Ce calendrier est envisagé dans le cadre du plan de paix des États-Unis pour mettre fin à la guerre entre l'Ukraine et la Russie, selon un haut-responsable à l'AFP. Cependant, il est considéré comme irréaliste par de nombreux responsables européens : les plus optimistes d'entre eux tablaient jusqu'ici sur une adhésion de l'Ukraine au bloc en 2030.
Veto hongrois
"C'est sûr que les Américains vont choisir pour nous...", ironise un diplomate européen en évoquant la perspective d'une adhésion en janvier 2027. "C'est n'importe quoi : il faut un appétit pour l'élargissement (du bloc) qui n'est pas là", a-t-il jugé, sous couvert d'anonymat.

Lancé tambour battant au lendemain de l'invasion russe, le processus d'adhésion de l'Ukraine dans l'Union européenne est depuis plusieurs mois au point mort.

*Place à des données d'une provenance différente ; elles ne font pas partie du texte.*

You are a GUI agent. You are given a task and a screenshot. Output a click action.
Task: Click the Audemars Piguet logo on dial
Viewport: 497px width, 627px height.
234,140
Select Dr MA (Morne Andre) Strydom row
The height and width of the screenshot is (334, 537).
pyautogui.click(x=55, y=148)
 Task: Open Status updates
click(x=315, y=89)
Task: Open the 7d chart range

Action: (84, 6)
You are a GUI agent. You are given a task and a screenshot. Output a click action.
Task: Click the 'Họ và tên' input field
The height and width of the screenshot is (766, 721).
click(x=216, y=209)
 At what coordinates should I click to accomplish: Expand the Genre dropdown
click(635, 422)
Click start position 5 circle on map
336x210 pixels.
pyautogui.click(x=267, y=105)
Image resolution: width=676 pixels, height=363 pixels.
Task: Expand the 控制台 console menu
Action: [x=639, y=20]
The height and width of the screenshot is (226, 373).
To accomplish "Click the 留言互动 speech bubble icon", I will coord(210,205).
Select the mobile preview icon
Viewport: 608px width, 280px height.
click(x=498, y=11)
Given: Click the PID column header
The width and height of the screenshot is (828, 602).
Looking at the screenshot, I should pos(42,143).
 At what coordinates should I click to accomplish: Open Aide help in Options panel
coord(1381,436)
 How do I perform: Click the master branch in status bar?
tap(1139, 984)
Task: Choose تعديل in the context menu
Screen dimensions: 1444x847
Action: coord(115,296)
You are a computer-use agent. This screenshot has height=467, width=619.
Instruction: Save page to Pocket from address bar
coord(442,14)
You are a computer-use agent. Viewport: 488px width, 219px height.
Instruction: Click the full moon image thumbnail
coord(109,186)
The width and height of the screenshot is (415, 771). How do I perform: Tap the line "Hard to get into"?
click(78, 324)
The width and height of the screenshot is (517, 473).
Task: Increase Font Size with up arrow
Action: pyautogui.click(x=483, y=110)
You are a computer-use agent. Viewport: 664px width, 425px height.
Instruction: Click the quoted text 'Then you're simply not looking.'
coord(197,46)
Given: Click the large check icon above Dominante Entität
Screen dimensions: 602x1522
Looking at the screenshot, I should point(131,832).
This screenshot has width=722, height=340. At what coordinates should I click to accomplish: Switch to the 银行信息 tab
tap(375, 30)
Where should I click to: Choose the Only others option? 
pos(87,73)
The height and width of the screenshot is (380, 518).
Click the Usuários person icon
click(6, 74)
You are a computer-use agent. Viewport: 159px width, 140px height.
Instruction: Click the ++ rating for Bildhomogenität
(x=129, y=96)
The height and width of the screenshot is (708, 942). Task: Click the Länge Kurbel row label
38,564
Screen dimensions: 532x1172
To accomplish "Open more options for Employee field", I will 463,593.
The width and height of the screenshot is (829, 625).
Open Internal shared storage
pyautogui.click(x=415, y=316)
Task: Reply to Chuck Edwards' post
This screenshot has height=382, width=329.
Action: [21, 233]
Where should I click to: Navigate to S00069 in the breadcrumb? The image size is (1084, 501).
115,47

Et pour cause : cette procédure longue et complexe exige l'unanimité des 27 États membres à chaque nouvelle étape. Or le chef du gouvernement hongrois, Viktor Orban, a décidé de geler de facto tout le processus d'adhésion en usant de son droit de veto.
Le dirigeant conservateur, qui cultive sa proximité avec le président russe Vladimir Poutine, affirme qu'une entrée de l'Ukraine dans l'UE "ruinerait" le bloc. Sans feu vert du dirigeant hongrois, aucun progrès possible.
"Comment l'Ukraine peut-elle être prête ?"
Une adhésion éclair de l'Ukraine à l'UE - les négociations d'adhésion ont officiellement débuté en juin 2024 - pose aussi des questions très concrètes, et extraordinairement complexes.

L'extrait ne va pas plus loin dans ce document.